After that I keep working until I finish all my tasks and then I get ready to go surfing, visit the city, or have coffee with my friends, depending on where I am!
On average, how many hours do you work on a regular weekday?
It depends. When I was fully employed I had to work 8 hours a day. The good part was that I could work mornings or nights, on weekdays and/or weekends, and I could take a break in between if I wanted or work on everything in one shot.
Now I work much fewer hours because I work for projects, but I would like to work more!
How do you stay motivated and focused when you don't feel like working?
If I don't feel like working I turn off the computer and go out to play watersports. This way, when I return to work after a few hours I’m completely fresh!
What was one of the biggest challenges or roadblocks that you had to overcome in your journey to be a successful freelancer?
Getting paid on time, the need to be continuously learning new skills, and the increased importance of competency.
Now that you've experienced all the ups and downs of being a freelancer, would you go back to a regular 9-5 job?
Never! Sometimes, when I find it difficult to find my next freelance project, I start to think that getting an office job would be easier. One time I even applied to some office jobs, but when they called me for an interview I realized I couldn’t do it again.
If you could work from anywhere, what would be your dream work location?
I've been working for 2 years from a Vietnamese village and I love it! Now I would like the next destination to be somewhere in South America.
Do you have any work routines or habits that boost your productivity?
Wake up early and make a list of what things you want to get done that day. When you finish them, you are free for the rest of the day!
Working from home needs a lot of willpower because you have to establish your own routine, so at first you may feel you are on holiday and you may like it, but at the end you will start feeling guilty and unproductive, so it's important to set your working hours and be strict with yourself.
However, on the flip side, it can also happen that you work too much and you get burnt out, so you have to find out what habits work best for you and find a balance.
Your best interview tip?
Be confident. I don't know how it is in your country, but the employment situation in Spain is ridiculous. You have to apply for hundreds of jobs until one of them contacts you, and usually it's the worst one. This causes you to start slowly undervaluing yourself.
However, when I started traveling, I noticed this doesn't happen in other countries. Usually it’s you who decides who you want to work for and for how much. The confidence I gained suddenly allowed me to find many more jobs.
What do you wish other people knew about freelancing?
I'm sure many will already know this, but freelancing has two sides, good and bad.

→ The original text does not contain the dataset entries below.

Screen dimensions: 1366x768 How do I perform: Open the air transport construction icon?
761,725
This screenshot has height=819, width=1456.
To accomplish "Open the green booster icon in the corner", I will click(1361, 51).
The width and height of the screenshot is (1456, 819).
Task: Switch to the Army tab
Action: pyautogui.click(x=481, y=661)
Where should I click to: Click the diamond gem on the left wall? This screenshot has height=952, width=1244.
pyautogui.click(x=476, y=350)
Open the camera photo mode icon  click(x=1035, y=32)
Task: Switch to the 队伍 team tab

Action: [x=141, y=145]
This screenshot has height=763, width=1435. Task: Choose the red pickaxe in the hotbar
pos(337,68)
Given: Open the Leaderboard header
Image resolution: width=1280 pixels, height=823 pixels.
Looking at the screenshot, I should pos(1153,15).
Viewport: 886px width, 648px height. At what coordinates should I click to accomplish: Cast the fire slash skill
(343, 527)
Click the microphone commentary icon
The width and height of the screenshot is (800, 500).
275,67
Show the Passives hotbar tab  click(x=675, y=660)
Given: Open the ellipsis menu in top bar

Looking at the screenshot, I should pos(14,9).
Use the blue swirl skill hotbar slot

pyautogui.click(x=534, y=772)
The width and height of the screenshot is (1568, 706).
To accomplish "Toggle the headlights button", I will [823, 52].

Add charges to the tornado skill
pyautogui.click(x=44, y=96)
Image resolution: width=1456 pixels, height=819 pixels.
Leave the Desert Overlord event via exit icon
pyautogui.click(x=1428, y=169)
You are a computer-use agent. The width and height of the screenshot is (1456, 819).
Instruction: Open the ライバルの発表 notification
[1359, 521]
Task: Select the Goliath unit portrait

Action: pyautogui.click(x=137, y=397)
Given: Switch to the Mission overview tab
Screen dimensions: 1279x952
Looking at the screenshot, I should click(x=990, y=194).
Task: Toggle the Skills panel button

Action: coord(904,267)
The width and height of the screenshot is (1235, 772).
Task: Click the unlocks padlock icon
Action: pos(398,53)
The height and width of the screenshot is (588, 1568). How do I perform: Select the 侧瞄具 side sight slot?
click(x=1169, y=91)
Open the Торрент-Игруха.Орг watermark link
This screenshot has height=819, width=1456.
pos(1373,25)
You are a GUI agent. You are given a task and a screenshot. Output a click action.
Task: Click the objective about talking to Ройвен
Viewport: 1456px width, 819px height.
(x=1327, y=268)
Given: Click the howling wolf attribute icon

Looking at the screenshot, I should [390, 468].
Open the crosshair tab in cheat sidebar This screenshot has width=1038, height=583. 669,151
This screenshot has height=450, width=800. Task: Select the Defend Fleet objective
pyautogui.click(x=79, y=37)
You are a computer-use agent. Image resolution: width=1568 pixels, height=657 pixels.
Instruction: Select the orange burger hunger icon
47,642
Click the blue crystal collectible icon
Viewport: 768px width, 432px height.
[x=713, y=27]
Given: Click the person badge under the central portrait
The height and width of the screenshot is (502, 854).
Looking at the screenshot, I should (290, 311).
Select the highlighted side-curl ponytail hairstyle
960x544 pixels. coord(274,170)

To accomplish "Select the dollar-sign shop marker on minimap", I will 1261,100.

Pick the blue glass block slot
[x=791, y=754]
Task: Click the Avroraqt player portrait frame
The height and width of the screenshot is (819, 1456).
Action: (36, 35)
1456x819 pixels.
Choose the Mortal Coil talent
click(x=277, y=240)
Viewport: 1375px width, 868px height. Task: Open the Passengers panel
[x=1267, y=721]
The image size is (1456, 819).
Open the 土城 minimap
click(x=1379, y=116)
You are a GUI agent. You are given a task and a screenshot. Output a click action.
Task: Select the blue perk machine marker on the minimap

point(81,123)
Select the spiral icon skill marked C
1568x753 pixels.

On the negative side, you'll be leaving your comfort zone and this will unbalance you in some moments.
You'll have to deal with terrible Wi-Fi conditions, you'll struggle finding projects at the start, etc.
On the positive side, you'll experience a freedom you’ve never had before. You'll meet new people, go to new places, and you'll grow much faster professionally. It's up to you to decide if it's worth it.
What advice would you give other people who are just getting started, but are still unsure about freelancing?
Just try it. You won’t lose anything. On the contrary, you will have tried something new and then you’ll be more free to decide what you want for your life.
If you could go back to your early days as a freelancer and give yourself one piece of advice, what would it be?
As I mentioned earlier, I would tell myself not to limit my mind. When we’re growing up, we’re often taught there’s a single lifestyle, but when you go out into the world you realize that there are millions more and you can choose for yourself.